With pictures left out, output exactly the lines of the listing below from the line that has "The height and width of the screenshot is (837, 1488)." to the line that has "Task: Open the All time period dropdown", both lines kept.

━━━ Given records ━━━

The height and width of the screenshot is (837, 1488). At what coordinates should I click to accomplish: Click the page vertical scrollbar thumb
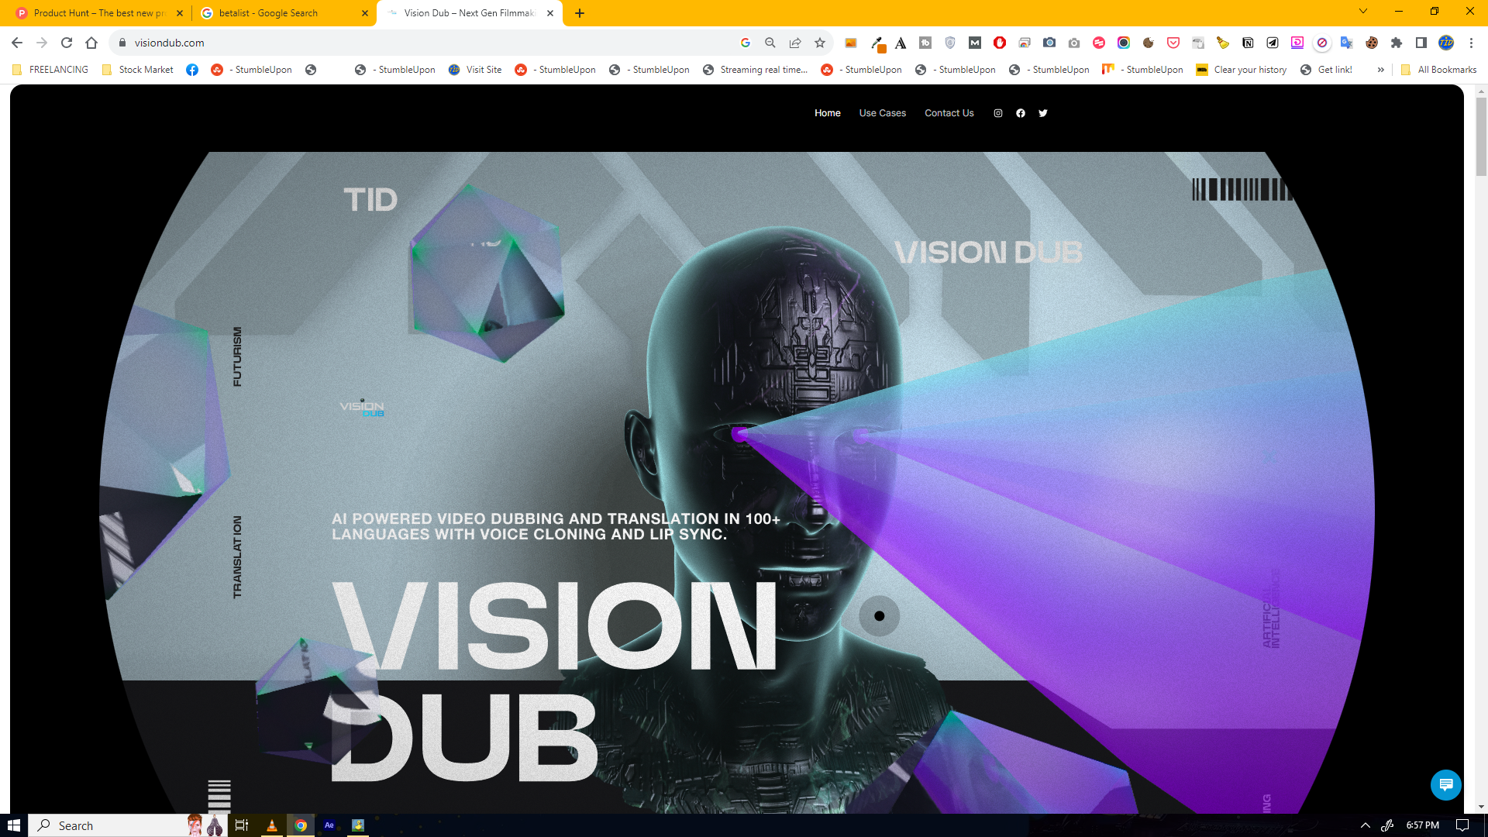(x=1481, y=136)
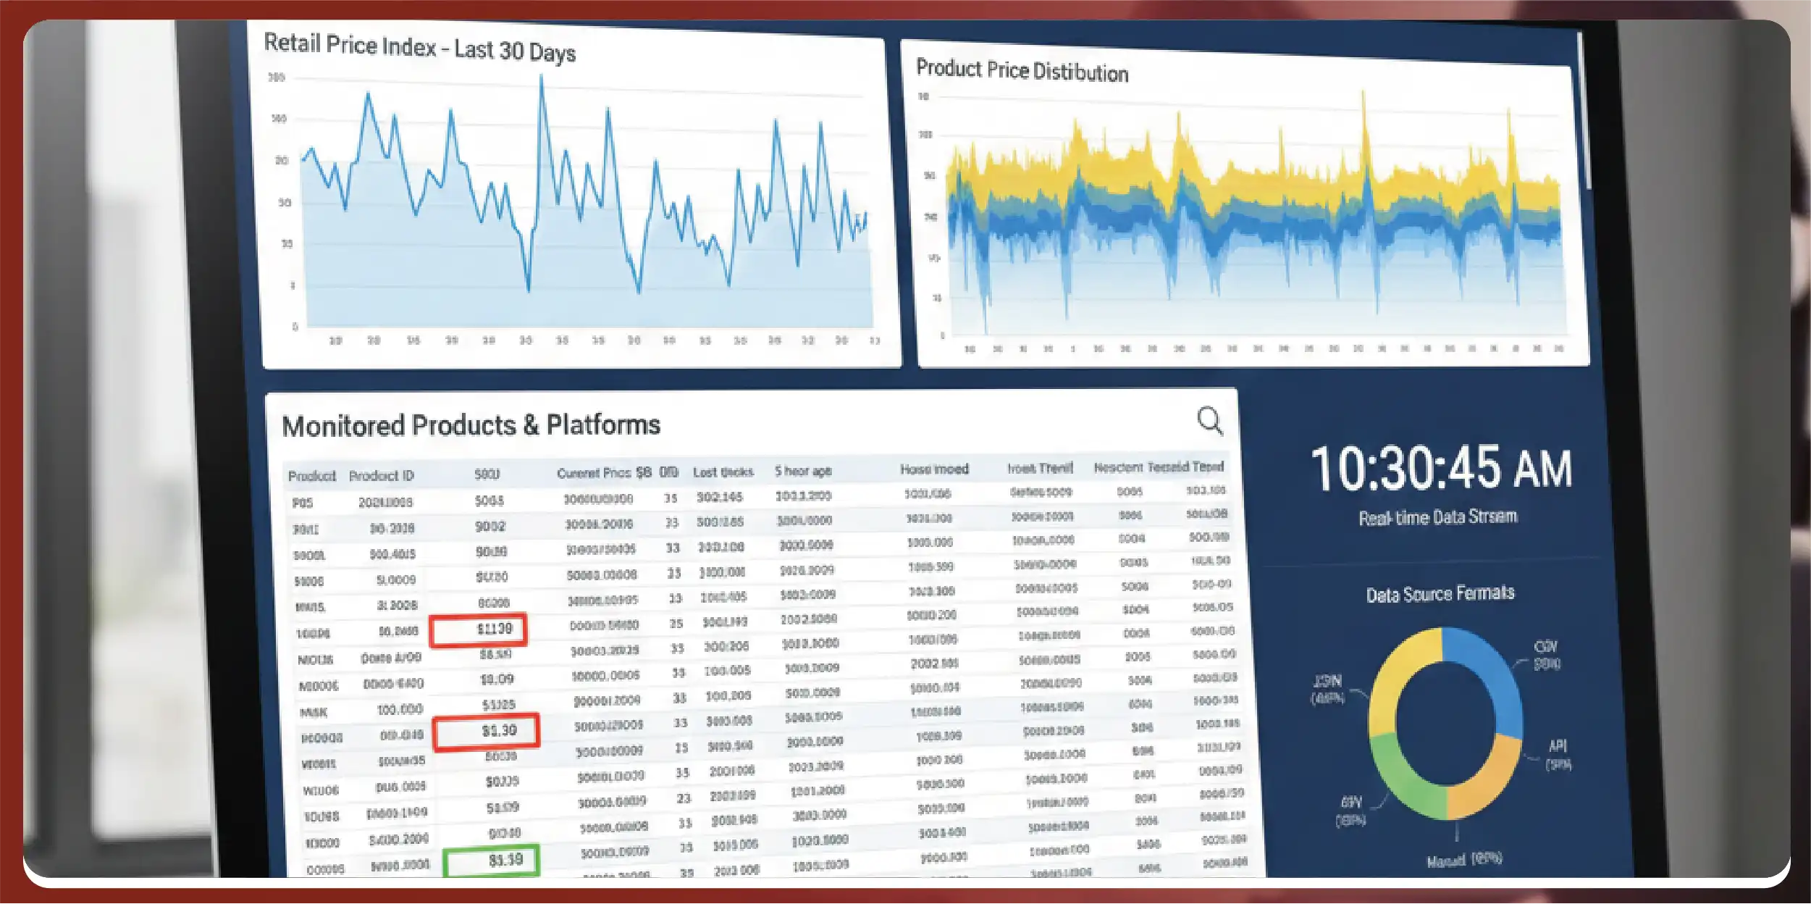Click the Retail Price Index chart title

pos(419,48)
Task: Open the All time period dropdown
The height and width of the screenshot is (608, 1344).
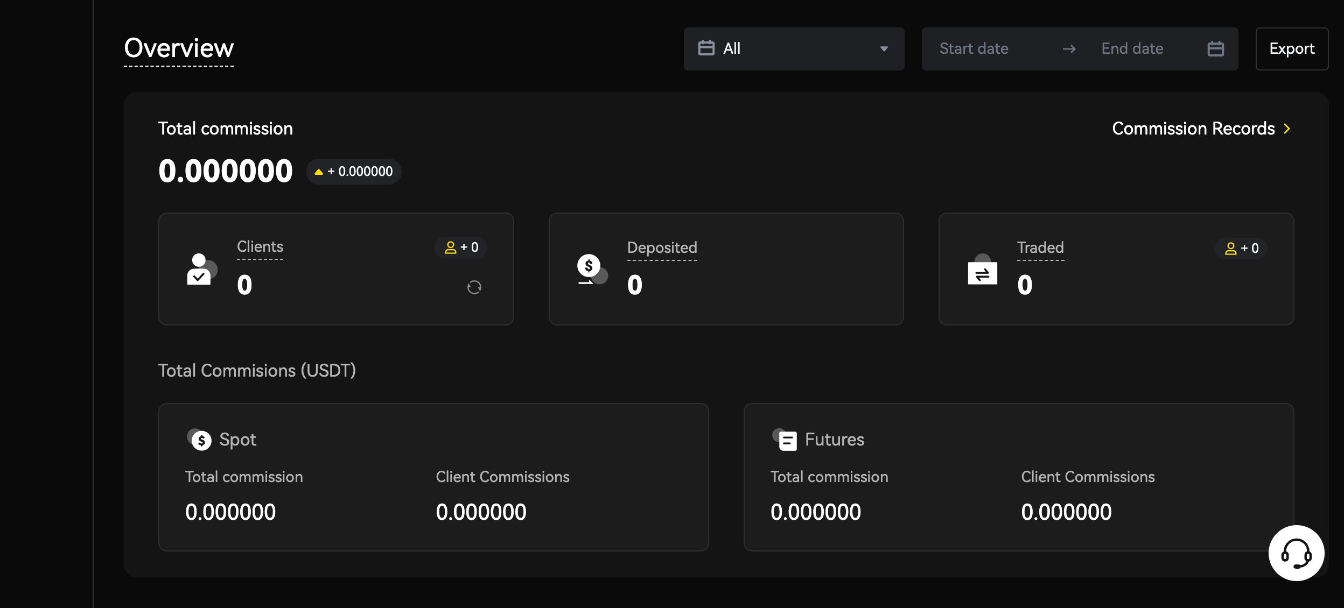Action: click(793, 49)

━━━
━━━ Given records ━━━

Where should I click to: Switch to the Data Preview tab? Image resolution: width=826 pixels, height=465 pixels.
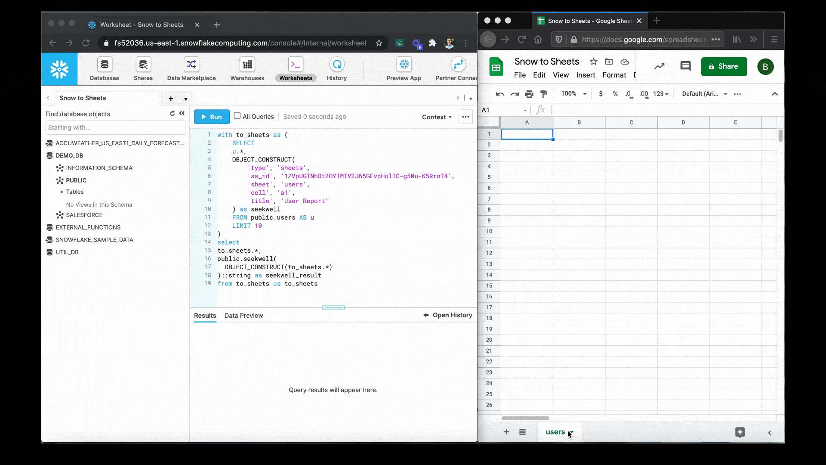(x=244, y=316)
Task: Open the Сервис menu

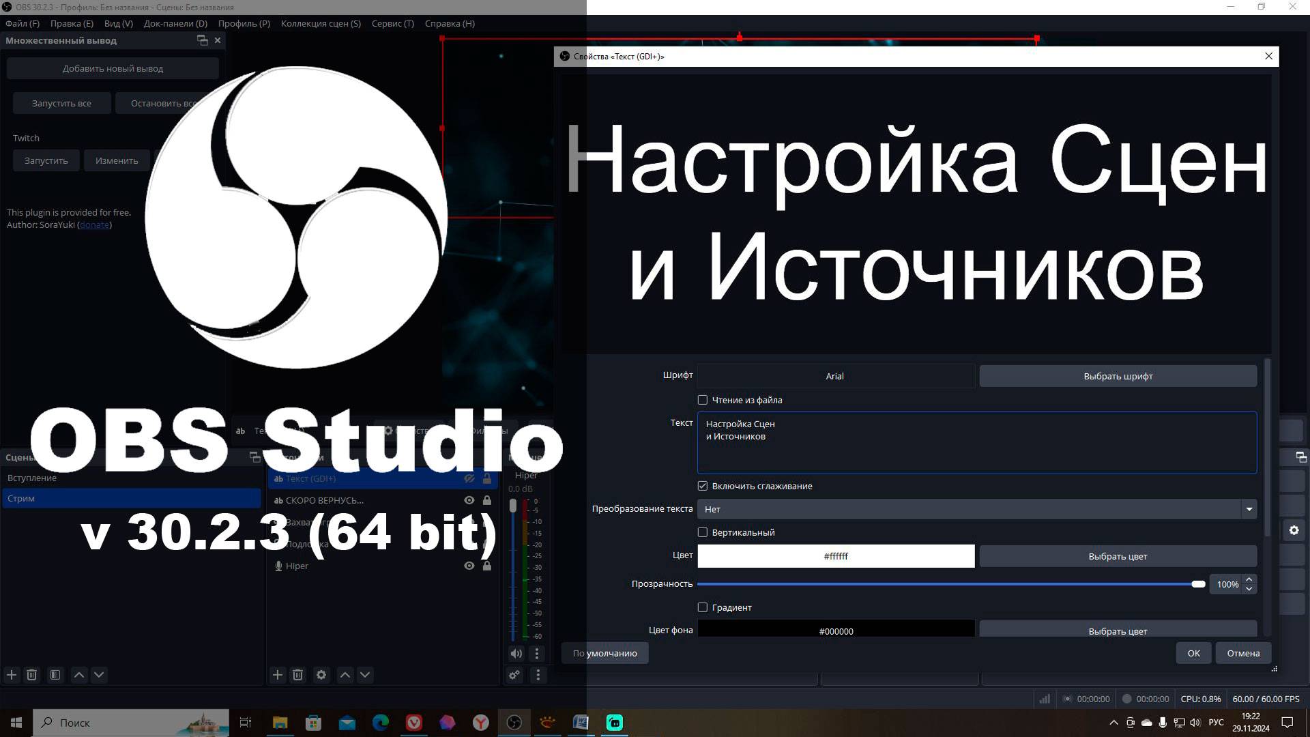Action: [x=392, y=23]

━━━
━━━ Given records ━━━

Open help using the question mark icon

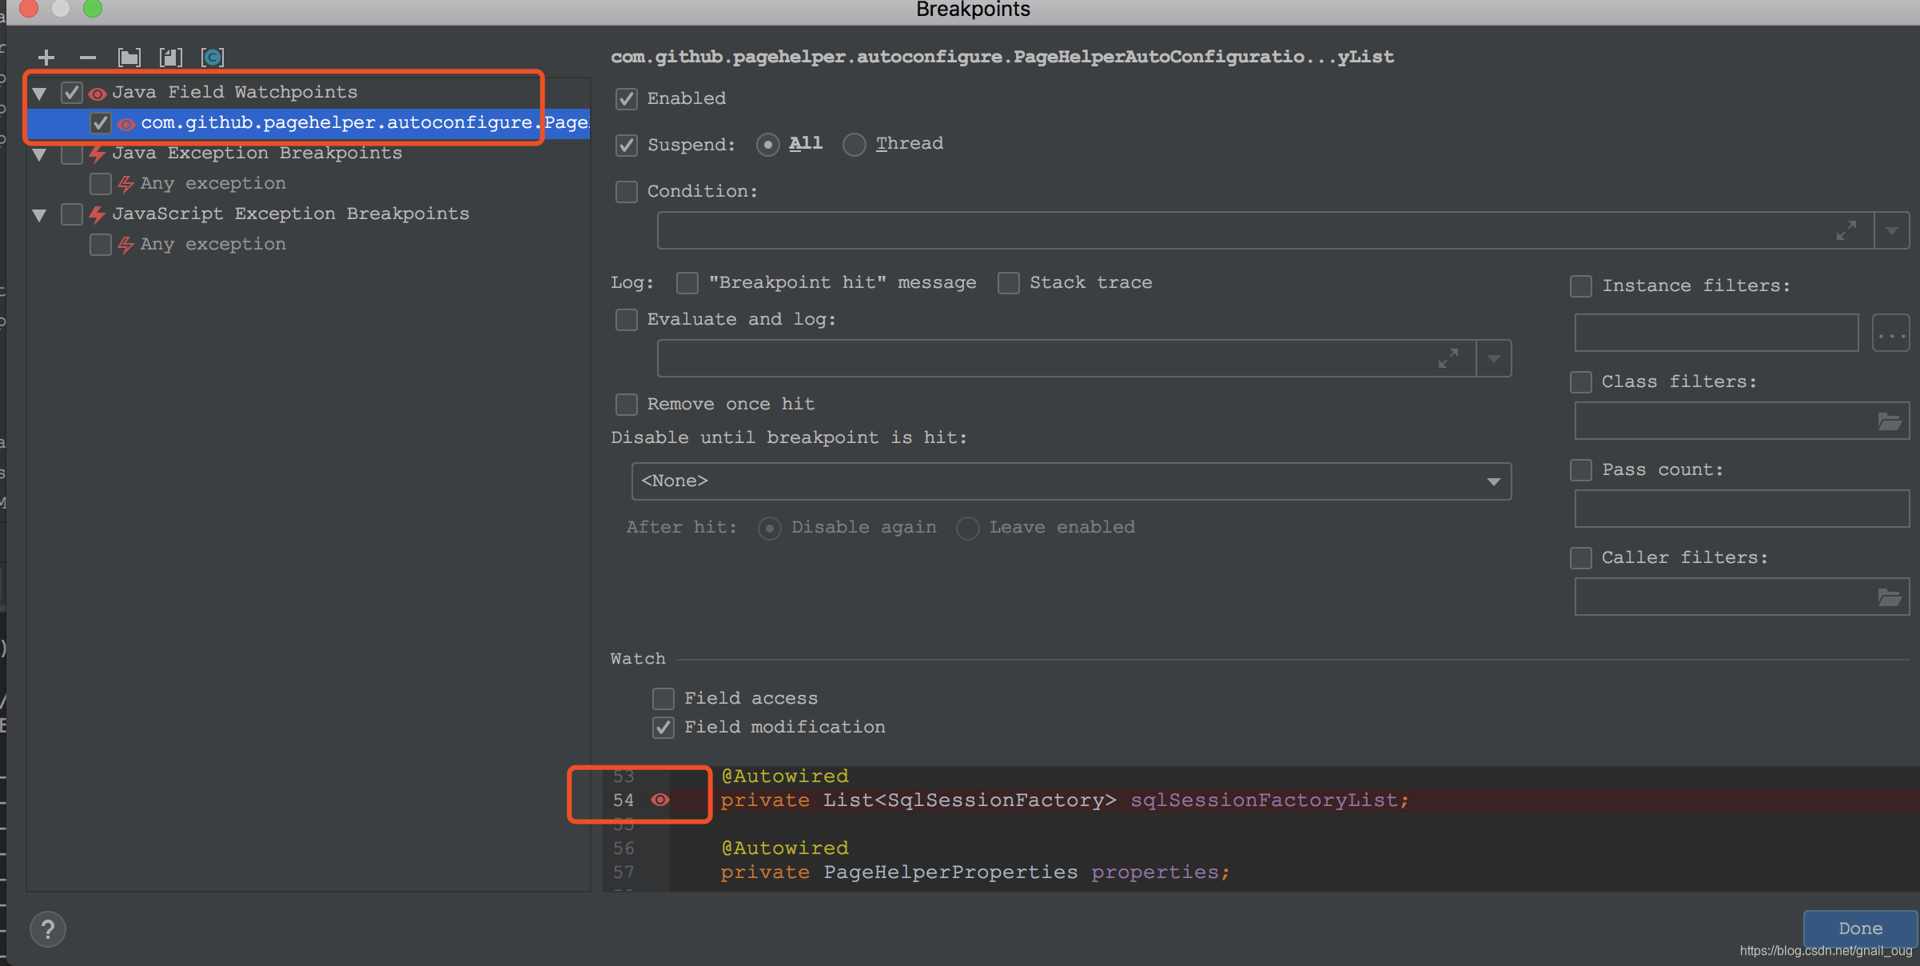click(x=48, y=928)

━━━

▶ **Reply to the task**:
The height and width of the screenshot is (837, 1488). At what coordinates should I click to accomplish: Click the page vertical scrollbar thumb
(x=1481, y=136)
Click the Retail Price Index chart title

pos(419,48)
Task: Open the All time period dropdown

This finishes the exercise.